**EXERCISE:**
Copy each line from the data that has the word "dialog" in it.

*** Opening of DATA SHOWN ***

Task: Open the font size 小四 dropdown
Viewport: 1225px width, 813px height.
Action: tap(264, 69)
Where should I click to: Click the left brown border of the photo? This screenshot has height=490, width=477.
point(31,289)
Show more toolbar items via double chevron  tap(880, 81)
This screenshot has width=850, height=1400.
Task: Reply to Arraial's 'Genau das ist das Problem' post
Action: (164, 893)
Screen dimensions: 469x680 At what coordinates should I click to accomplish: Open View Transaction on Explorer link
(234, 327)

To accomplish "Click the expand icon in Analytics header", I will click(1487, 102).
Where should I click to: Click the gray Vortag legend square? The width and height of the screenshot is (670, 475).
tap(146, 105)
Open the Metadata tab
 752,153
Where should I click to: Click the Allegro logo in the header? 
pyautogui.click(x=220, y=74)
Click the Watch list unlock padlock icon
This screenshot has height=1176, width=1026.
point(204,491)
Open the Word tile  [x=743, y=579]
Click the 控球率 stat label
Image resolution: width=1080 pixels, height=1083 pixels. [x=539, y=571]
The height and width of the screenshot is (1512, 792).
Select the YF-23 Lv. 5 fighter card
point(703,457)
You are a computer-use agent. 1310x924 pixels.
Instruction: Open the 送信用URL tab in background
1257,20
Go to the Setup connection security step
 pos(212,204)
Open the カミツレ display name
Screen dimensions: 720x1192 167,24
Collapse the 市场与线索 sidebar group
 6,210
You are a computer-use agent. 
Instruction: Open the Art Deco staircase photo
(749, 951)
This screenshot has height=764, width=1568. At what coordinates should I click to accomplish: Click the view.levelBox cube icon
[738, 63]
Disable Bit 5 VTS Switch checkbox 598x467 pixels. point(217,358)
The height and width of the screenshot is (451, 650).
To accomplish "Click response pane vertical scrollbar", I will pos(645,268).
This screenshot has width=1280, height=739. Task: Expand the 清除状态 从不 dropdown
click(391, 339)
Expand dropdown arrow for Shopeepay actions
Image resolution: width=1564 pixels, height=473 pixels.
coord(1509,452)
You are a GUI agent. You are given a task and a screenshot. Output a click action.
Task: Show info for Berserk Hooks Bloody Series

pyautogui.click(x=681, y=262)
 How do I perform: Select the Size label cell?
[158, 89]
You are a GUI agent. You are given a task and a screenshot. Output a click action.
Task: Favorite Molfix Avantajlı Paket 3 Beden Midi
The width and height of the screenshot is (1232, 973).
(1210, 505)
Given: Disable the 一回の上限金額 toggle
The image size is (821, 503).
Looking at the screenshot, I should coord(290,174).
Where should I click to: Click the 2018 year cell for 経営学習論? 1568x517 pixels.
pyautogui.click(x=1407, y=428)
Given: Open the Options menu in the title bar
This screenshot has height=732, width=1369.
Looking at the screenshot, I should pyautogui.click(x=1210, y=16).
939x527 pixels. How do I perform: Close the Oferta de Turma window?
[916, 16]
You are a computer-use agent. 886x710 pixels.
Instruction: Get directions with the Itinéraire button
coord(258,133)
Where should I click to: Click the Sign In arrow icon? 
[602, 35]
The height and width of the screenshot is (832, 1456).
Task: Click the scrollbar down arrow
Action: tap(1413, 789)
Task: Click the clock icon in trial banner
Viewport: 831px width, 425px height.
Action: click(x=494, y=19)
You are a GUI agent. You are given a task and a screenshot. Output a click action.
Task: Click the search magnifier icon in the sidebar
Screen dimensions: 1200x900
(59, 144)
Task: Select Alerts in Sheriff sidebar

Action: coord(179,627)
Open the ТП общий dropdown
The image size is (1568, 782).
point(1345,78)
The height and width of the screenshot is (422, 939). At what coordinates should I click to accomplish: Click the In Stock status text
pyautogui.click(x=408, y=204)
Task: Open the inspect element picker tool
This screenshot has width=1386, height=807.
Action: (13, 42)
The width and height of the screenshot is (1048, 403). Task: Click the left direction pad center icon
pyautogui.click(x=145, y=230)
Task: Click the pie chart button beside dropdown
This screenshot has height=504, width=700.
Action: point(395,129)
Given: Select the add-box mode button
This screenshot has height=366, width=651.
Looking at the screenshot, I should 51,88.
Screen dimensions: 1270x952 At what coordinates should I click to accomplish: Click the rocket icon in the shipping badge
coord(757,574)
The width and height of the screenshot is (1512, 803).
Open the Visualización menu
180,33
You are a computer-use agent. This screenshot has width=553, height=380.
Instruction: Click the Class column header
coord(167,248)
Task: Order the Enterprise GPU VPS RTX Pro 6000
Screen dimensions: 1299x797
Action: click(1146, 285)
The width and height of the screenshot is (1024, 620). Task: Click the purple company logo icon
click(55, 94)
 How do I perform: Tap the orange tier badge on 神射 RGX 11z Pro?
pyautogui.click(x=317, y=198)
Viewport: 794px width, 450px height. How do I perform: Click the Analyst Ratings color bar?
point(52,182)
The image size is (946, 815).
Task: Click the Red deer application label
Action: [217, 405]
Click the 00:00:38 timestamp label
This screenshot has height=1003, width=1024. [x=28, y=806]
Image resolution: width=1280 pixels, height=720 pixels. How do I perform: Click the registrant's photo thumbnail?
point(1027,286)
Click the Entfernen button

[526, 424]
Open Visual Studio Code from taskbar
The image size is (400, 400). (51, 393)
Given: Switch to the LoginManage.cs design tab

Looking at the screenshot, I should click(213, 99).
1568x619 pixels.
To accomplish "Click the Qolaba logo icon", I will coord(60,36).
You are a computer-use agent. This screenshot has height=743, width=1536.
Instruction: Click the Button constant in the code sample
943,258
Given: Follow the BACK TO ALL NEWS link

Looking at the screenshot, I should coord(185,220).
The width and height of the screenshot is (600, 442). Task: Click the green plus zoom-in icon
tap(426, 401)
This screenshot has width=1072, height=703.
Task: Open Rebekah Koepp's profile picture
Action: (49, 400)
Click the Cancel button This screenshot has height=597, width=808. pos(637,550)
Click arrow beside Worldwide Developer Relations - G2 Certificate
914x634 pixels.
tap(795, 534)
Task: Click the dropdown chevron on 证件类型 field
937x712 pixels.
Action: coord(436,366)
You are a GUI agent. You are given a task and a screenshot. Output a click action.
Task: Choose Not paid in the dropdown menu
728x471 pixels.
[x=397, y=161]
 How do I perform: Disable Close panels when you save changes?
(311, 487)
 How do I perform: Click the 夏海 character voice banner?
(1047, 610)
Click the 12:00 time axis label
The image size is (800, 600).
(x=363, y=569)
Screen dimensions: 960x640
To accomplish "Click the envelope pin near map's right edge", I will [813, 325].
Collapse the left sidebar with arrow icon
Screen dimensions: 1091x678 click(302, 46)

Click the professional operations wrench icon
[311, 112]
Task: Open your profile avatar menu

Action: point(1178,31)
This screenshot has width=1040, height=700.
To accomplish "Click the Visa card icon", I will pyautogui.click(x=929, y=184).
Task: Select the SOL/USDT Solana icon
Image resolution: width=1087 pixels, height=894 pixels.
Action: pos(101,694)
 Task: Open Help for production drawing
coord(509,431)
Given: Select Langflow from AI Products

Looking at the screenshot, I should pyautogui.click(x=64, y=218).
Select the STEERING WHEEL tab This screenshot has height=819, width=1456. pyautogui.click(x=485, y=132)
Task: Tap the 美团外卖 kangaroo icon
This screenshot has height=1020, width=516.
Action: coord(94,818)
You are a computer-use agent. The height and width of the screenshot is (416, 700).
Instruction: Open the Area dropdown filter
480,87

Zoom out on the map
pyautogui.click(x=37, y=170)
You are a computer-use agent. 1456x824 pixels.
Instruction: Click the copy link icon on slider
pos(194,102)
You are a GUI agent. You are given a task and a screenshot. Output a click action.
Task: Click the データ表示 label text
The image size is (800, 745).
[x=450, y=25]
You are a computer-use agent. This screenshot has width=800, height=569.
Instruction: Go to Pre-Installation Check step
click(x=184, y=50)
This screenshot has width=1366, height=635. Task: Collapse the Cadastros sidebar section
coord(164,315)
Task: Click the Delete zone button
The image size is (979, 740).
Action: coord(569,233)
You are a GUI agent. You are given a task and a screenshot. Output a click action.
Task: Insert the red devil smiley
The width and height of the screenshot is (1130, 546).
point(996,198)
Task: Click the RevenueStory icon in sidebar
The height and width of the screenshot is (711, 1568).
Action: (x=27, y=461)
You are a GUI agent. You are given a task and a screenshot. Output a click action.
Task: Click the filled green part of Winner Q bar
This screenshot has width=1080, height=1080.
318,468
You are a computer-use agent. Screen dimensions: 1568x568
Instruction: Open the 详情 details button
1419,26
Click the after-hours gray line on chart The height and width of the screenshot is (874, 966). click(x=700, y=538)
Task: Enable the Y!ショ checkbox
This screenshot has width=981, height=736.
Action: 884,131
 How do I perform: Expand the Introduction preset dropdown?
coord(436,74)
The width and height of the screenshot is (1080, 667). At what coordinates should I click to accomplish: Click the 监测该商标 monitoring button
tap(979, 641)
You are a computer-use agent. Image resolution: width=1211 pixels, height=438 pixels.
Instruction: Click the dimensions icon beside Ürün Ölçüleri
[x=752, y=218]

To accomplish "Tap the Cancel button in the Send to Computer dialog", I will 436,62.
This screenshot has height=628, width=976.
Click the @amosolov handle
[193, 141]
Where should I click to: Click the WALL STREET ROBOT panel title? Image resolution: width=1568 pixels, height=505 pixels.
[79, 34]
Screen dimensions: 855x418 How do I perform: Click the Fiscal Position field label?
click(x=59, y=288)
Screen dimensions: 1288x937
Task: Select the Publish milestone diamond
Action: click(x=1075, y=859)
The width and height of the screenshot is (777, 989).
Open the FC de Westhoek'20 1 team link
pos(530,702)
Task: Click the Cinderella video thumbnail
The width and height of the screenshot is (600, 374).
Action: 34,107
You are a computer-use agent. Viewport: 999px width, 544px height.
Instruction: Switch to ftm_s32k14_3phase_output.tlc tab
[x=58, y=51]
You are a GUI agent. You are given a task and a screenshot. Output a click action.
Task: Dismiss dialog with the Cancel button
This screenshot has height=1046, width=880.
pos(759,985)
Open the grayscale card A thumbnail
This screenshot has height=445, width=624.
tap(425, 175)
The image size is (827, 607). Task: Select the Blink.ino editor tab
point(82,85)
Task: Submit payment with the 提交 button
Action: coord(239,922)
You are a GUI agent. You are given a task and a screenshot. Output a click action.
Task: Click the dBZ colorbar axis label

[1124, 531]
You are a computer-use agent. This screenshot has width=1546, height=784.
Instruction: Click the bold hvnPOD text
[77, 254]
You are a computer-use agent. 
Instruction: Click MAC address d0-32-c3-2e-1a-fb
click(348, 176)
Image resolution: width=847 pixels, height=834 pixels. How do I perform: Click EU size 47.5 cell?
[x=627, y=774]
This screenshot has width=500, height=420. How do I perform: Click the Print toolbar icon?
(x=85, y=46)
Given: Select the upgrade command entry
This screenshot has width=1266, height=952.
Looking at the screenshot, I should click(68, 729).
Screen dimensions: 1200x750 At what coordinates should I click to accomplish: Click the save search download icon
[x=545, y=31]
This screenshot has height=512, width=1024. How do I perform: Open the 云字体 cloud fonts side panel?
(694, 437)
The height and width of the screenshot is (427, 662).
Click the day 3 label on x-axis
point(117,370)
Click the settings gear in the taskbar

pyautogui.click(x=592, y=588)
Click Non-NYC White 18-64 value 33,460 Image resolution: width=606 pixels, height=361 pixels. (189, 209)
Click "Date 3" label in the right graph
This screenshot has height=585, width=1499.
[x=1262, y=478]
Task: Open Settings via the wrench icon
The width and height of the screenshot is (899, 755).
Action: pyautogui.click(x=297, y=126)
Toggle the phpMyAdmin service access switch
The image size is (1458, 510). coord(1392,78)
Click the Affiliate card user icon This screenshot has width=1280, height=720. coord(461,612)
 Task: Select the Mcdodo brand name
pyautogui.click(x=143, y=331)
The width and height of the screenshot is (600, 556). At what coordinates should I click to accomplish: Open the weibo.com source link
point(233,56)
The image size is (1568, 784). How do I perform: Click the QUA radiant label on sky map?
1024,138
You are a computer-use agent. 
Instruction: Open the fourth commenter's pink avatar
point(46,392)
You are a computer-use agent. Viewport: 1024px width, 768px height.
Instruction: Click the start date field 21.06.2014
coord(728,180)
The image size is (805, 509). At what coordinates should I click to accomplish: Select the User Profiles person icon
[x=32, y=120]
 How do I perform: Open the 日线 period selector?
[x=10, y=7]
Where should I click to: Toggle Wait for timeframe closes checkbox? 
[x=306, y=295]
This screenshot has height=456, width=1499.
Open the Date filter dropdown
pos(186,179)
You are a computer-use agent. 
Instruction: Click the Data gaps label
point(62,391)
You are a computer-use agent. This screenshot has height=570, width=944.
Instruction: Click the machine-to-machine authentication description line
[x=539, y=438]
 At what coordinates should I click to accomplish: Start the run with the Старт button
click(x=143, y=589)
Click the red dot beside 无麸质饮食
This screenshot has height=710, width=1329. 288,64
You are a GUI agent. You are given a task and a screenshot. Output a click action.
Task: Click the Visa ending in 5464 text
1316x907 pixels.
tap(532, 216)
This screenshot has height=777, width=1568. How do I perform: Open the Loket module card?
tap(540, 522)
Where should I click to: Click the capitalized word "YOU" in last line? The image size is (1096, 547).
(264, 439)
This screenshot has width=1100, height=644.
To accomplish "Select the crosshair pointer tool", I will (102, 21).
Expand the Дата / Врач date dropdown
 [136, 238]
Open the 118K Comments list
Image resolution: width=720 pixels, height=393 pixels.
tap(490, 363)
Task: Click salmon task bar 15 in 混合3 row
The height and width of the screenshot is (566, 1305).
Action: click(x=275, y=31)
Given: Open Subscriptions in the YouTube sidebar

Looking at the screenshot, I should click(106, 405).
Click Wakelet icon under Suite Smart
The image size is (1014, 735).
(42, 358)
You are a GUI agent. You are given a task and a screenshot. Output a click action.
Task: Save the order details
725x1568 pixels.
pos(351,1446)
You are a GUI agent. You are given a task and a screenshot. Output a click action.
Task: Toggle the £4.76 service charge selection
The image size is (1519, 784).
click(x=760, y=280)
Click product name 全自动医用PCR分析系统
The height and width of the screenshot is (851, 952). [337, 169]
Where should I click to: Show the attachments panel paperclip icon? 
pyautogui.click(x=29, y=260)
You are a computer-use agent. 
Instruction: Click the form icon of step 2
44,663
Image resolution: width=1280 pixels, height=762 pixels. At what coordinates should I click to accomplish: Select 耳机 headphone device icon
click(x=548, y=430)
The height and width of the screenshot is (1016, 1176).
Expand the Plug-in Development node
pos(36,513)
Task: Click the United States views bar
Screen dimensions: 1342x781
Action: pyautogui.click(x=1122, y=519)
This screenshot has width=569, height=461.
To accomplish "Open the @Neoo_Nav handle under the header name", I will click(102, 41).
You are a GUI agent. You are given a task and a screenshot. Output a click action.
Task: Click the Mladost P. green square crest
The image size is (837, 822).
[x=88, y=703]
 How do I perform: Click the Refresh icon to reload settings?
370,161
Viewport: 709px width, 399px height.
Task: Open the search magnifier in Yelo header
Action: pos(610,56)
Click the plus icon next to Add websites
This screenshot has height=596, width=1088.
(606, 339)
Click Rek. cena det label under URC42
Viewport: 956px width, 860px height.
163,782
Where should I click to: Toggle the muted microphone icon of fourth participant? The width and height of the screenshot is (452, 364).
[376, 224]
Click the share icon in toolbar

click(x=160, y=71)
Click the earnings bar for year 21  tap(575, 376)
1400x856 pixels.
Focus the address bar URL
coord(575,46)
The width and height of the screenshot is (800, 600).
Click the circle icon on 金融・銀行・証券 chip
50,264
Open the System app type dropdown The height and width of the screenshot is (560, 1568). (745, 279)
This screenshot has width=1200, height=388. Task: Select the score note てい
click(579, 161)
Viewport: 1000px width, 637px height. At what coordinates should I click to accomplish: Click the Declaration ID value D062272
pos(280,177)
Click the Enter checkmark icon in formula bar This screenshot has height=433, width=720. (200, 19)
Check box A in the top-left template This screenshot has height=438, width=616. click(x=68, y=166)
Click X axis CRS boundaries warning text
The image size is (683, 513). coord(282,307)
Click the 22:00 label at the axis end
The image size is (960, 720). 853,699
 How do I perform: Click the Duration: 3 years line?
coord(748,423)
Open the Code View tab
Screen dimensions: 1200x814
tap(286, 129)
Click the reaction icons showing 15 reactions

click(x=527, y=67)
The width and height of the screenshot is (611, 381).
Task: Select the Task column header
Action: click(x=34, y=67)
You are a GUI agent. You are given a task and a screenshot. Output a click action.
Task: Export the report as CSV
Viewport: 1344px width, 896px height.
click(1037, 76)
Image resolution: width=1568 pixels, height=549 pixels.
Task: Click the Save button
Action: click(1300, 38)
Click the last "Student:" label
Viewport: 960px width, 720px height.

*** Close of DATA SHOWN ***

**REPLY:**
To accomplish "Tap the Cancel button in the Send to Computer dialog", I will 436,62.
Task: Dismiss dialog with the Cancel button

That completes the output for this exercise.